Directions => Copy exactly, beginning with the line holding "Task: Click the" and ending with the final line of the data beneath this task; copy nothing else, and leave out every picture.

⟨

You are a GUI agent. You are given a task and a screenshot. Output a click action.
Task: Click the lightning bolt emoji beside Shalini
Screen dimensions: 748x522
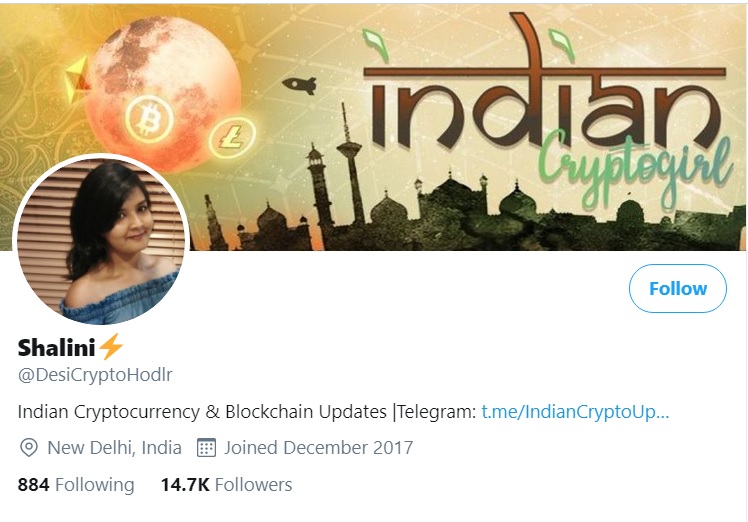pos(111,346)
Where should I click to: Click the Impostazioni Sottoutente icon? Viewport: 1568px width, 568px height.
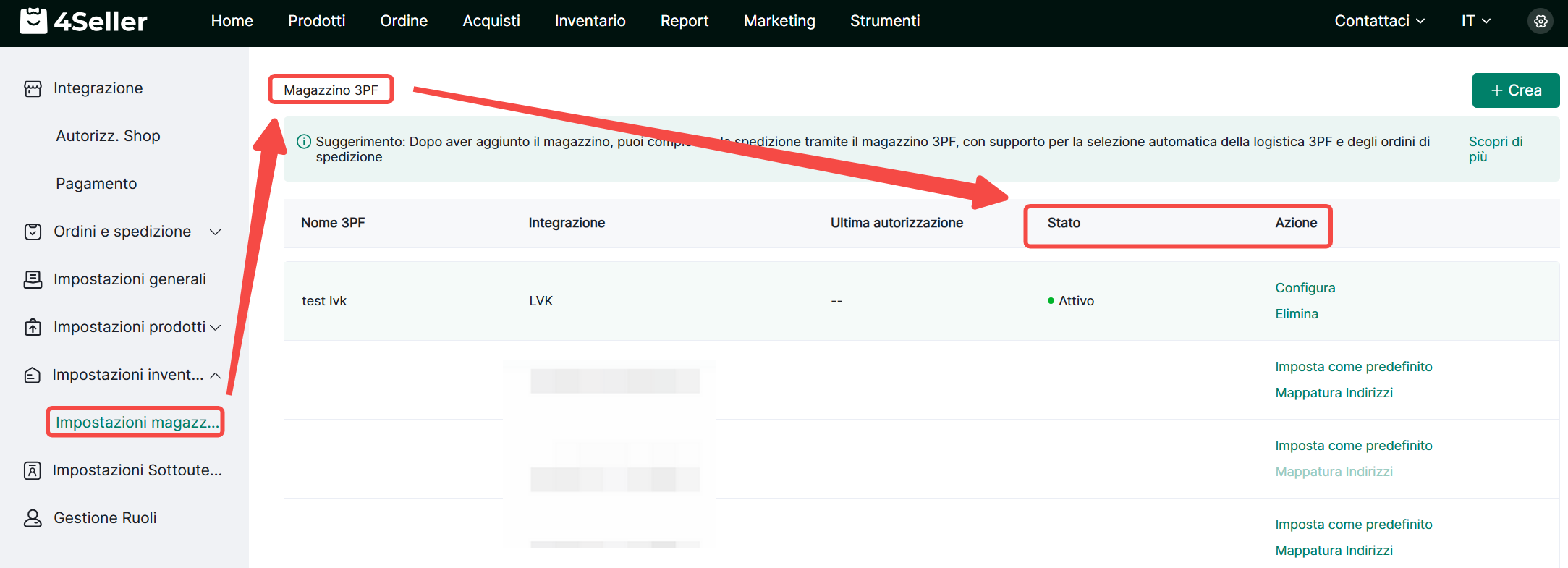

⟩

Exercise output =>
Task: Click the lightning bolt emoji beside Shalini
Screen dimensions: 748x522
pos(111,346)
Where should I click to: Click the Impostazioni Sottoutente icon? Viewport: 1568px width, 568px height.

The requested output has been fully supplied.